Note: In below text, term instance and machine is used interchangebly
This standlone python based tool can be used to list the number of unused/under utilized instances on AWS EC2 cloud for the given account. script can be run from command line or could be integrated with jenkins by importing the jenkins-job.xml
To run from command line
$ python ec2_watcher.py --key-id <aws_access_key_id>
--key-secret <aws_secret_access_key>
--region-name us-east-1
--period 1
--duration 24
--threshold 2
This will generate basic html report.html with a table, listing the unused machines with their IDs and Public DNS Name.
For more details about command line options, run
$ python ec2_watcher.py --help
Dependencies:
- Python 2.7 +
- boto3
Module level dependencies can be installed via pip
$ pip3 install -r requirements.txt
To seutp the jenkins job, use jenkins client to create jenkins job from jenkins-job.xml, which should appear as parameterized job in jenkins web interface. Once the job is imported successfully, following needs to be configured:
- setup the aws credentials, by adding AWS_KEY_ID and AWS_KEY_SECRET credentials in jenkin's credential interface for the user jenkins.

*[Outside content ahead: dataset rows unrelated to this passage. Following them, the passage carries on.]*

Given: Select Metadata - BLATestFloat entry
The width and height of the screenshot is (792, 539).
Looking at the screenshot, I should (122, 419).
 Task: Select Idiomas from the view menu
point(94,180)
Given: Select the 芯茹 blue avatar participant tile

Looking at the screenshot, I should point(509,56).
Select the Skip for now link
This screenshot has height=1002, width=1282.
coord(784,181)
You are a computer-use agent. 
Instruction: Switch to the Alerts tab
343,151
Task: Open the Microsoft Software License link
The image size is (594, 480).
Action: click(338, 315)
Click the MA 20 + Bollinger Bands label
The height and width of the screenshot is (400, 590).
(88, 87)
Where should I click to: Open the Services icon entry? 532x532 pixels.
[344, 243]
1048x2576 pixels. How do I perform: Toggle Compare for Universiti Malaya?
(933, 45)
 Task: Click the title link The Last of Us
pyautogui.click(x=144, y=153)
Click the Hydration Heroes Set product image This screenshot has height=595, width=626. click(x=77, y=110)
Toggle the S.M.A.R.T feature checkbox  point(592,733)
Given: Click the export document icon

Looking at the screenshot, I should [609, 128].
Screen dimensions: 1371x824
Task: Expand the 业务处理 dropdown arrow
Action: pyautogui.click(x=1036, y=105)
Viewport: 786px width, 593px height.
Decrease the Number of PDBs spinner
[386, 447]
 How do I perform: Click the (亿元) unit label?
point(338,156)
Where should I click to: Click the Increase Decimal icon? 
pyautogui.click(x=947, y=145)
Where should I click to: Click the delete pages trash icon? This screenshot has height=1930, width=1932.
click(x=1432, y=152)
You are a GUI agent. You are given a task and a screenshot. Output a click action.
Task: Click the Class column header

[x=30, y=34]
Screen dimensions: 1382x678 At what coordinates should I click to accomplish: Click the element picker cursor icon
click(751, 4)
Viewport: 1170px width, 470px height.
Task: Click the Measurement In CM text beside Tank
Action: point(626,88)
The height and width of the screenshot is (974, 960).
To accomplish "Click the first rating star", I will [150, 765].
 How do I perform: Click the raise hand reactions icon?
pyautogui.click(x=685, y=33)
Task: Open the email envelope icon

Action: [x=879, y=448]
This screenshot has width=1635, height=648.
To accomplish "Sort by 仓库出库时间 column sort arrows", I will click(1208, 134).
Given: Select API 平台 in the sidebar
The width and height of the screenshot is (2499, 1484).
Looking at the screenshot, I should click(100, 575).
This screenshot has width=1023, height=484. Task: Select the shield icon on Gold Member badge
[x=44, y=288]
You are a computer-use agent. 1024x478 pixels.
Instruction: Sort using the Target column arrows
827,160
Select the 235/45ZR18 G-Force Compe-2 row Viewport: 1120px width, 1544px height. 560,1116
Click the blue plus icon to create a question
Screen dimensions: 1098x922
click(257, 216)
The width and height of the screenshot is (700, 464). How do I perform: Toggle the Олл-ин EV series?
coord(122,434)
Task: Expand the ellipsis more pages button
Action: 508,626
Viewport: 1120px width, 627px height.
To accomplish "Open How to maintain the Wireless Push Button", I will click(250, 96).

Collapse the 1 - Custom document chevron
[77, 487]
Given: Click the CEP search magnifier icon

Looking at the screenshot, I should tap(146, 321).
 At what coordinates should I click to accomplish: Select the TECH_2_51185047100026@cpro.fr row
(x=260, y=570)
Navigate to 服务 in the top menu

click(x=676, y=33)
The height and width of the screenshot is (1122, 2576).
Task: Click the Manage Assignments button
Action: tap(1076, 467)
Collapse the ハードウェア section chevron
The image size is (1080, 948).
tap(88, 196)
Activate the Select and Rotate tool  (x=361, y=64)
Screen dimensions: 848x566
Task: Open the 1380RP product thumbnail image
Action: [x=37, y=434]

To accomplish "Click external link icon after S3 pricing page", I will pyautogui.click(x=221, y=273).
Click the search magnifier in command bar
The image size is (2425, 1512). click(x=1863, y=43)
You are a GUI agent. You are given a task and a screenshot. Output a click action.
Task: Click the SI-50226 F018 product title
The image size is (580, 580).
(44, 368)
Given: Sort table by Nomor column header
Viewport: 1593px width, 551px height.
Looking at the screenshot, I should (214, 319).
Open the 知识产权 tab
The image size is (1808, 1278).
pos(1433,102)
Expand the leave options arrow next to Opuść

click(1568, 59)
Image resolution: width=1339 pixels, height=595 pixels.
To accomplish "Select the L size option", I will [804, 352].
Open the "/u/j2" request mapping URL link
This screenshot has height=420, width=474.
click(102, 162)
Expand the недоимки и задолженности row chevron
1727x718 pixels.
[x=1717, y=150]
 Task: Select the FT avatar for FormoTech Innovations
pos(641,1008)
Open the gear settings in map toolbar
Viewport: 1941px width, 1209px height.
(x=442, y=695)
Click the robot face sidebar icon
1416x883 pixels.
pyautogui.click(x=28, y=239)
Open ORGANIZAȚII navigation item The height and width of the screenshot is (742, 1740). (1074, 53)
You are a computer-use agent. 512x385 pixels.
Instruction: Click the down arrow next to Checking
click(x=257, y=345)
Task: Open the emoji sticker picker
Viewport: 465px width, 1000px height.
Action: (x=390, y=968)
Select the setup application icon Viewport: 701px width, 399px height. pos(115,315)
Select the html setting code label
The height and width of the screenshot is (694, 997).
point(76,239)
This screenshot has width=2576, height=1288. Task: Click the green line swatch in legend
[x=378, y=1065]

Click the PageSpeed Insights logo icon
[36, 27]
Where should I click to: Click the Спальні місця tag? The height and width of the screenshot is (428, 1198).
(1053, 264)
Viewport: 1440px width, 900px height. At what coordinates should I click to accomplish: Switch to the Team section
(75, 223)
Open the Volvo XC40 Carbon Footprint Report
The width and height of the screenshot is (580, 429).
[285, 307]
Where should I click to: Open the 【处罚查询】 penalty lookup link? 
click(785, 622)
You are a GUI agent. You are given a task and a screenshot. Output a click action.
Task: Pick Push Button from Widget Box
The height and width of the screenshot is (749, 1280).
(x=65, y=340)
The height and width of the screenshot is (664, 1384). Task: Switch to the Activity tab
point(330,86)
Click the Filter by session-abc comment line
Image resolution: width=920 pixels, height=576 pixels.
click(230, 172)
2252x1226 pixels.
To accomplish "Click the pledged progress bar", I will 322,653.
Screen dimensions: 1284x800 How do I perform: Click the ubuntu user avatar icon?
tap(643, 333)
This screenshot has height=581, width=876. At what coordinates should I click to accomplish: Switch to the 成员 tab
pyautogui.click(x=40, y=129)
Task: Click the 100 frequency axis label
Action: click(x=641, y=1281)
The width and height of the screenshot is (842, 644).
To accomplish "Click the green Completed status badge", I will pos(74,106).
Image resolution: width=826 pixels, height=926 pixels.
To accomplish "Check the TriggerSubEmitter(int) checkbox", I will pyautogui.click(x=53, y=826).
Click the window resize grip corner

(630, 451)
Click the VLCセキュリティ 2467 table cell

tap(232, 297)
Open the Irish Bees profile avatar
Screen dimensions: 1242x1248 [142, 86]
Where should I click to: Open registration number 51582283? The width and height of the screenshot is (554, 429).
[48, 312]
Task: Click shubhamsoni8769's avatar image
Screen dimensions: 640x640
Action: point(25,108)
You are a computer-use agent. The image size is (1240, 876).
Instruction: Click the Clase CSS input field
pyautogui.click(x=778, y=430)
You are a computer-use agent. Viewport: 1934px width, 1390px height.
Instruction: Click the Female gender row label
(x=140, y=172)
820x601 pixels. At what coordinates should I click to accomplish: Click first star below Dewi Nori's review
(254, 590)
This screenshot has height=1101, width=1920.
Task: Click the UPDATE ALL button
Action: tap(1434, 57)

This is to avoid showing the credentials in plain text in build log/console output
- To run with custom filtering criteria, on Build with Paramters page, following variables can be configured
- AWS_REGION_NAME
- PERIOD
- DURATION
- THRESHOLD
By default job would run every morning at 8AM Madrid Time and produce a basic html report, which can be seen by following HTML Report link on jobs detail page.
- Usage of instance is measured based on its average cpu usage percentage for given time frame
- To qualify a machine in use, it should be accessed/used in such a way that its cpu utilization takes it above the given threshold for the given period (agregatted) over the specified duration
- For now, no other metric is used to assess the work load
- There can be any number of machines
- Currently, it doesn't take into account that usage could be low on weekends, public holidays etc
- Currently, there is no upper limit to specify the period, duration, threshold.
- Minimum granularity of sampling (period) is 1 hour
- If instance age is less than the spcified start time (current time - duration), then this instance usage won't be measured
- For single run of the script, only one aws account can be monitored
There can be number of improvements made to improve the overall tool design and functionality e.g.
- CloudWatch could be separate class which can then monitor different type of resources e.g. EC2, EBS etc
- Filtering configuration could be defined in external configuration file e.g. yaml file
- Instead of polling the usage, aws lambda functions could be used to trigger the events/jenkins job to alert about usage pattern of resources
- There should be more way to define the filter e.g. based on disk read/write, network usage, volume idle time etc.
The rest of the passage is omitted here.